‘Achhe Din Blues’ Is A Poignant Protest Song Depicting India’s Stark Reality

‘Achhe Din Blues’ Is A Poignant Protest Song Depicting India’s Stark Reality

With the elections around the corner, there’s absolutely no doubt that today, everything’s political. You take a stand, that’s political. You don’t take a stand, that’s political. Silence can be deafening while screams are left unheard. People in power rarely take into account how their actions and inactions affect the psyche of the people. However, there’s one place we all find solace in. There’s one thing that is capable of dissolving all perceived barriers. That is, art.

Sadly, it’d be naïve to say that India as a country lets unpopular ideas fully breathe, especially in the case of political art. However, once a while you stumble across a piece of work which is as stunning in its craft as it is opinionated in its stands. ‘Acche Din Blues’ by Aamir Aziz is one such gem. Little over six minutes, this song is a poignant storytelling of India’s current state of affairs.
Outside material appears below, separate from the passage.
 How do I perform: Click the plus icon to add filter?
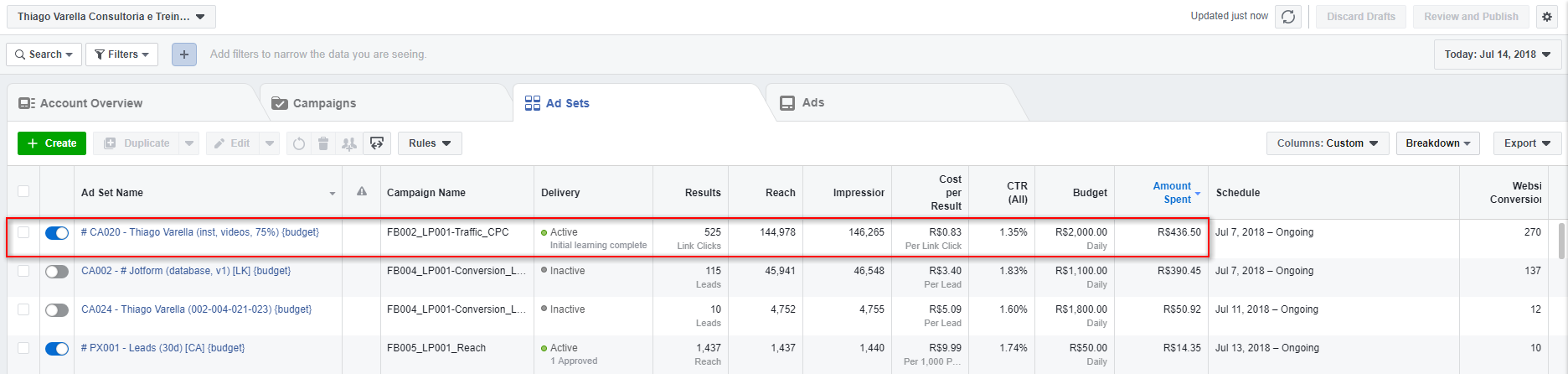[184, 55]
Aamir’s folksy guitar playing interplays with his soothing voice to entice you into a narrative about the various odd interactions and observations of the song’s protagonist. The song is loaded with subtle undertones and innuendos, often hinting to the various sombre incidents taken place in the current government’s tenure. However, none of this is to piss you off. In fact, it’s quite the opposite.
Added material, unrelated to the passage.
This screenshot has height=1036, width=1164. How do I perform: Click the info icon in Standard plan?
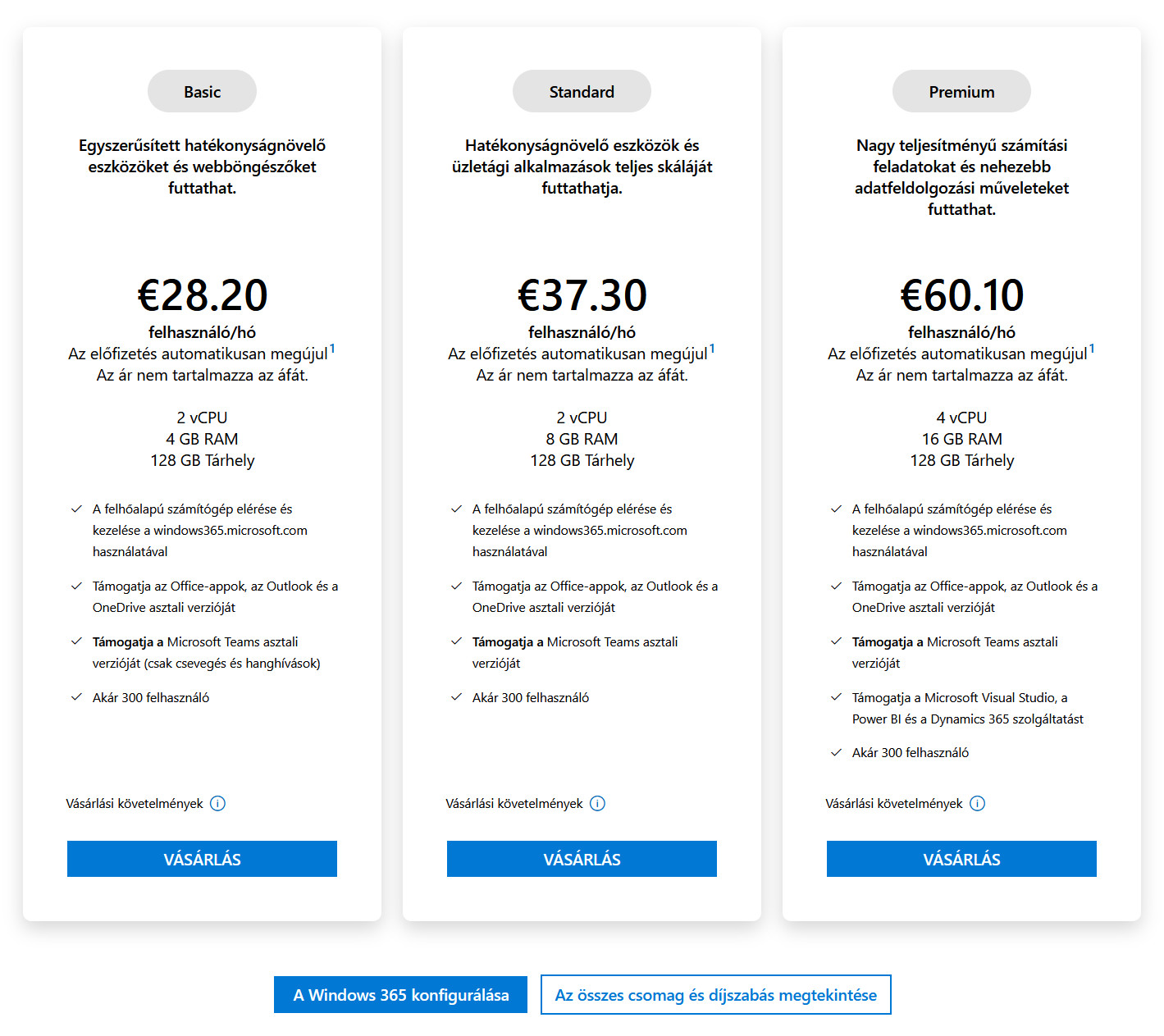point(597,804)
“I don’t know how to talk to the media,” Aamir coyly confesses in our phone conversation. Born in Bihar, Patna, 29-year-old Aamir has a theatre background and has worked as an actor. His musical sensibilities trace back to him picking up the guitar in college. “It’s an artist’s job to be the people’s expression and reflect the sign of the times”, says Aamir. He further explains that he doesn’t mean an artist shouldn’t be talking about say, love, but feels that the he or she should be equally ready to talk about the fear that comes with it. In fact, he admits that ‘Achhe Din Blues’ talks about nothing but the lack of love in today’s society.

The beautifully made video intercuts hopeful shots of children and unflinching glimpses of poverty with several watershed moments of the recent past. One of the more noticeable one would be the harrowing image of 32-year-old Mazlum Ansari and 15-year-old Imteyaz Khan hanging from a tree as a result of the 2016’s horrific mob lynching incident in Jharkhand, which inspired Aamir to write this powerful ballad. We are further made uncomfortable by the song’s haunting lyrics which say – Aur wo nazara rubaru tha meri nazar se/Do laashein latak rahi thi ek hi shakh-e-shajar se (And I came across a sight strange to see/ Two bodies were hanging from the single branch of a tree). Lyrically intricate, the song has a recurring mention of a ‘pagal awara kutta’ (mad dog on the loose), which seems to have be misinterpreted by some. Aamir clarifies the confusion by explaining the analogy at play, “It is inspired from Faiz Ahmad Faiz’s analogy, where he says the common man is the ‘kutta’, being manipulated and reduced to his immediate identity. In my analogy I’m attempting to further it by saying this ‘pagal kutta’ is the common man who’s not ready to accept the lies of the empire.” The song is filled with raw moments like these, so Aamir is aware of the possible angst that it may provoke in some. He is also aware that some may even make hollow criticisms because of his Muslim upbringing, but it doesn’t affect him, “I never look at anyone like that. I know people can reduce me to my Muslim identity, but there are some hard truths in the song that can’t be ignored.”

The response to the video (which also includes retweets by the likes of Kunal Kamra and Varun Grover) is a clear sign that people resonate with Aamir’s thoughts and sentiments. It’s a definitive testament that we all unanimously mourn the lack of harmony in our country. Will significant changes be made? Only time will tell. But one thing’s for sure, with people like Aamir Aziz speaking truth to power, the spark of hope remains ignited.